***** ИСХОДНЫЙ ТЕКСТ

Различие поэтических методов Пушкина и любомудров в свое время тонко почувствовал Ю.Н. Тынянов, положивший его в основу своей интерпретации ранних литературных взаимоотношений Пушкина и молодого Тютчева. В рецензии на «Денницу» 1830 г. Пушкин упоминает Шевырева, Хомякова и Тютчева с замечанием «Истинный талант двух первых неоспорим» (Пушкин, XI, 105), тем самым как бы исключая Тютчева из числа талантливых поэтов. Это дало возможность Тынянову поставить вопрос о литературном антагонизме (Тынянов, 1968. С. 166—191; впервые опубл. 1926). Такое представление держалось долго, хотя и с существенными коррективами; лишь в последнее время Л.С. Сидяков показал, что фраза Пушкина, по существу, является конспектом соответствующего места статьи И. Киреевского в «Деннице», а не оригинальным суждением Пушкина (Сидяков, 1983, с библ. предшествующих работ). И в этом случае разница исходных поэтических принципов не стала основанием для конфронтации; через шесть лет Пушкин будет печатать стихи Тютчева в «Современнике».
Окончательный отход Пушкина от «Московского вестника» обозначается в 1829 г. В это время Пушкин уже живет в Петербурге и предпринимает шаги к созданию собственного периодического издания.

**********
***** ИСХОДНЫЕ ДАННЫЕ

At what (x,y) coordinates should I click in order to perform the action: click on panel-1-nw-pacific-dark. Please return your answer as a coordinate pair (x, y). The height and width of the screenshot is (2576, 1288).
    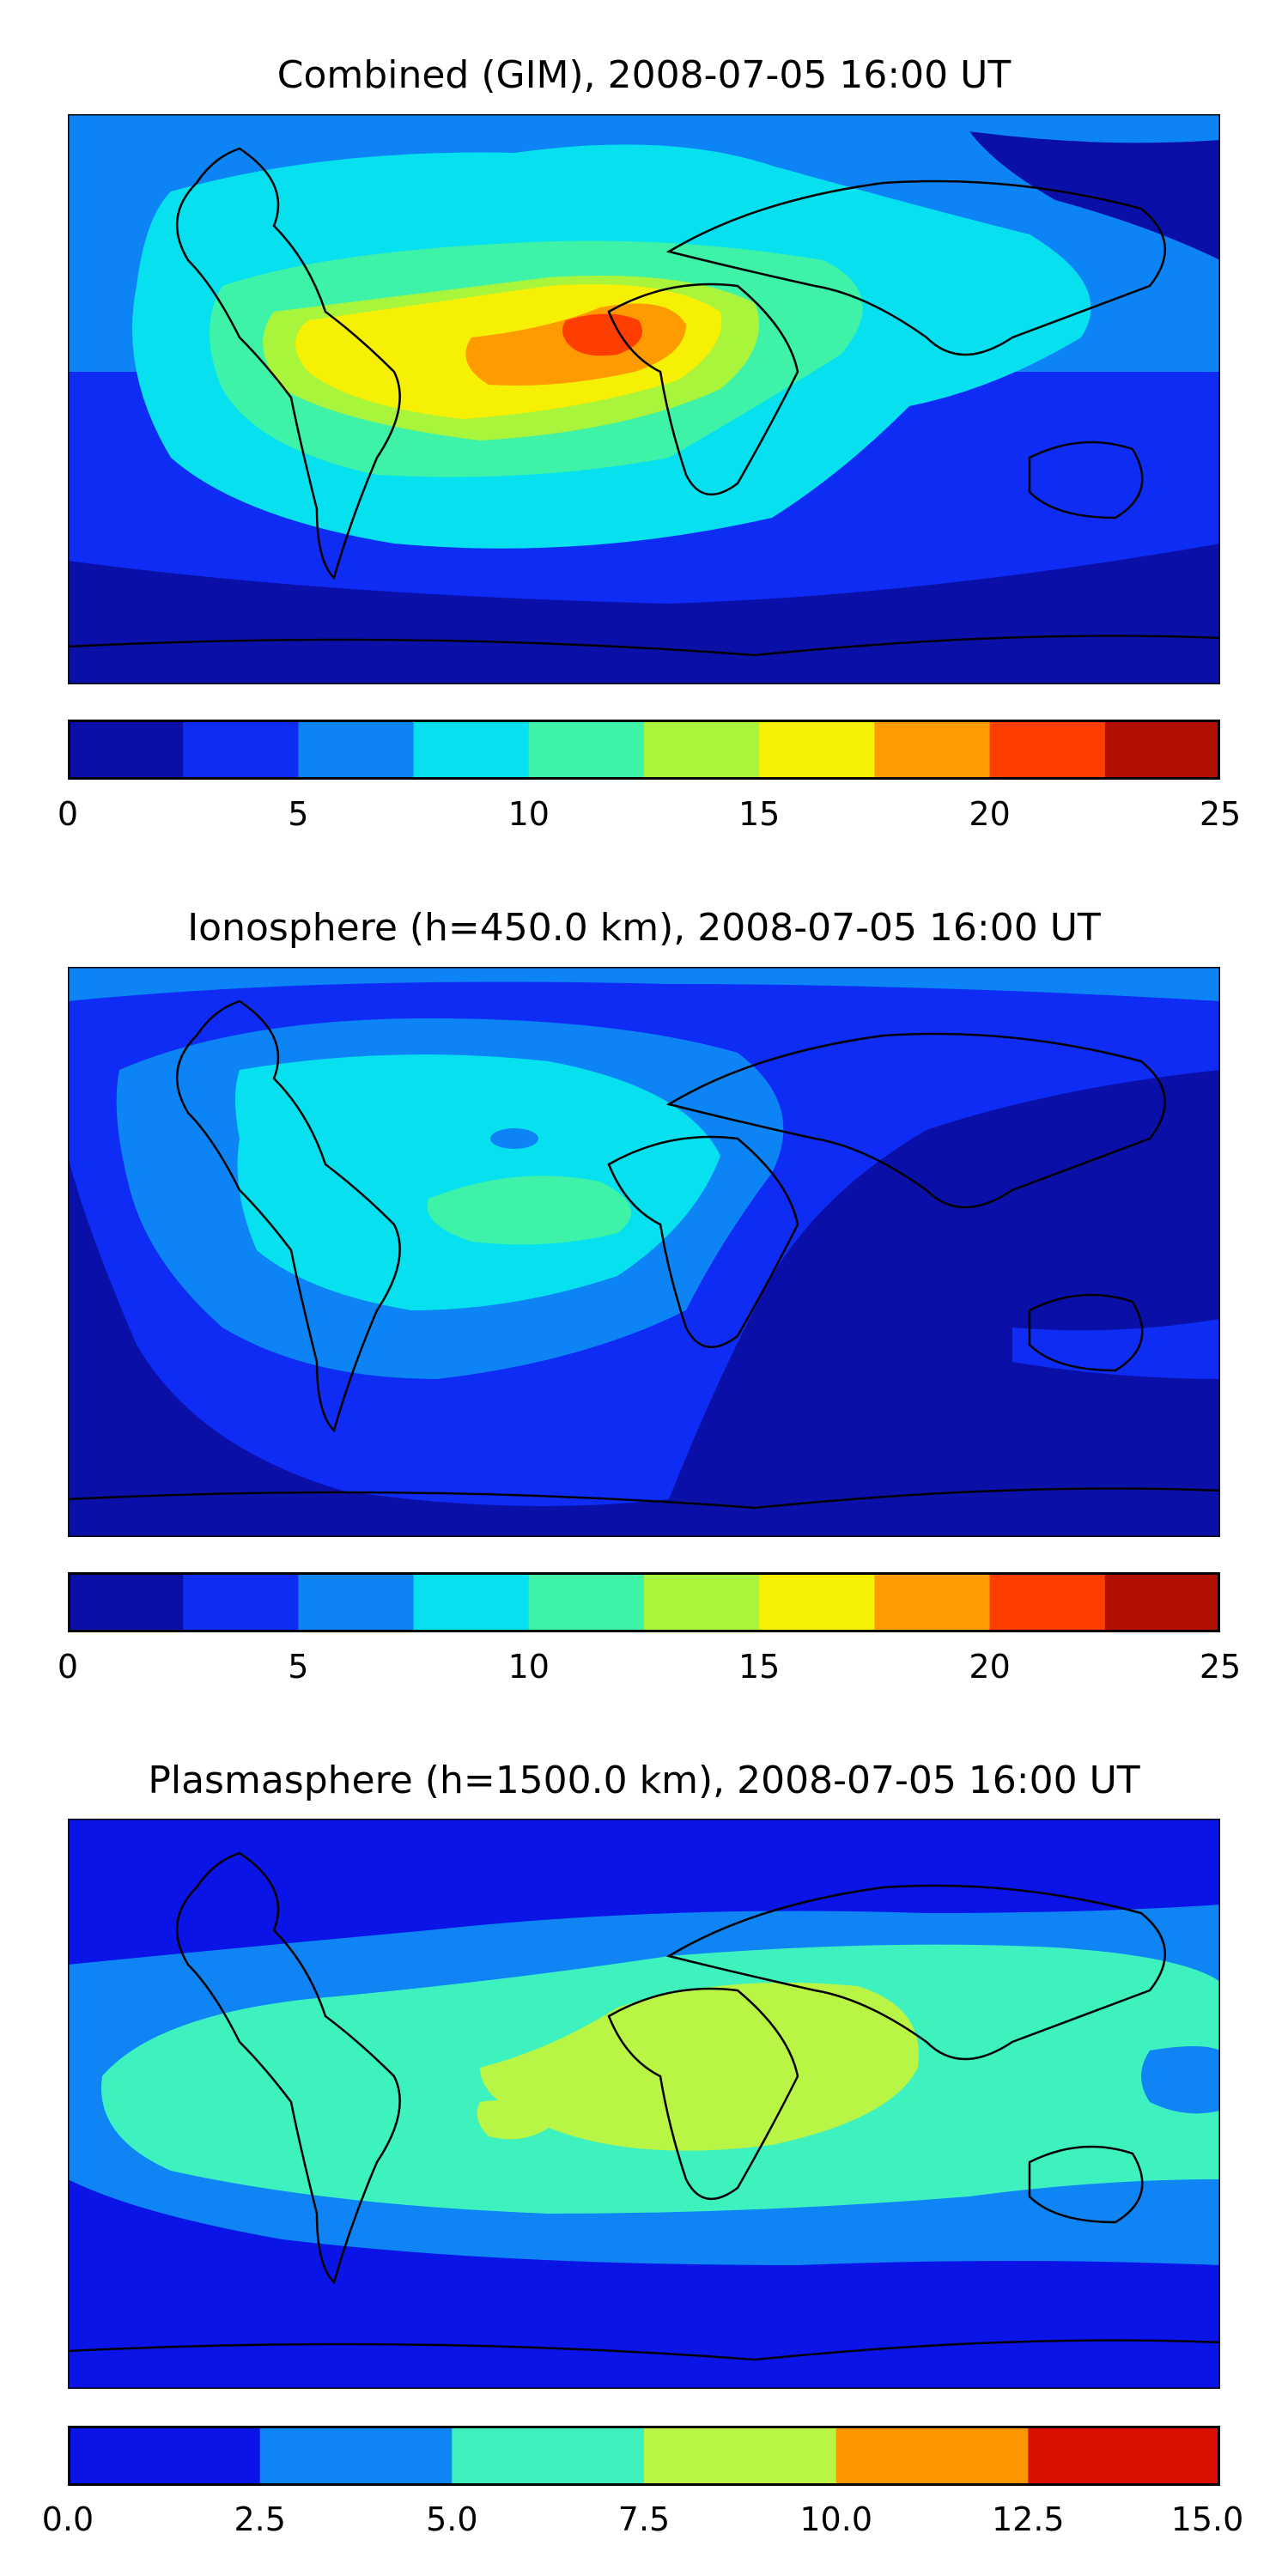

**********

СПИСОК ЗАДАНИЙ =
**A.** В каком году, согласно тексту о Пушкине и любомудрах, обозначается окончательный отход Пушкина от «Московского вестника»?
**B.** Продолжите текст о Пушкине и любомудрах, начиная сразу после его последнего предложения.

ОТВЕТЫ =
**A.** В 1829 году.

**B.**
Пушкин вернулся в свою ближайшую литературную среду, центром которой оставался дом Дельвига. Альманах «Северные цветы» в это время сосредоточил лучшие литературные силы обеих столиц. Помимо литераторов старшего поколения, в нем участвует и талантливая молодежь: М.Д. Деларю, А.И. Подолинский, Е.Ф. Розен (почти сверстник Дельвига, но поздно начавший свою литературную деятельность), В.Н. Щастный. С 1829 г. в нем печатает свои ранние опыты Н.В. Гоголь. История «Северных цветов» (1826—1832) — это, по существу, история пушкинского круга писателей в наиболее активный период его существования (Mersereau, 1967; Вацуро, 1978; Северные цветы, 1980).
К концу 1829 г. в этом кругу зарождается «Литературная газета» (1830—1831). В ее № 3 была напечатана анонимно заметка Пушкина «В одном из наших журналов...», где были сформулированы задачи газеты. Пушкин видел их в создании принципиальной критики, стимулирующей развитие литературы. Самая газета рассматривалась как трибуна писателей, «не могших по разным отношениям являться под своим именем ни в одном из петербургских или московских журналов» (Пушкин, XI, 89). Пушкин осуществлял свой давний план: консолидации и в то же время обособления близкого себе писательского круга, который, впрочем, мыслился достаточно широким (так, в газете печатались «Размышления и разборы» Катенина). Заметка эта была воспринята как декларация элитарной замкнутости даже близкими Пушкину изданиями, каким был «Московский вестник». Позицию газеты определяли критические статьи Пушкина (в бытность его в Петербурге — до начала марта и с середины июля до середины августа 1830 г.), Дельвига и Вяземского. Первые 13 номеров газеты (когда в ней наиболее интенсивно участвовал Пушкин) в настоящее время переизданы (Литературная газета А.С. Пушкина и А.А. Дельвига. 1930 год. № 1—13. М., 1988); кроме того, существует роспись содержания газеты с комментариями (Блинова, 1966).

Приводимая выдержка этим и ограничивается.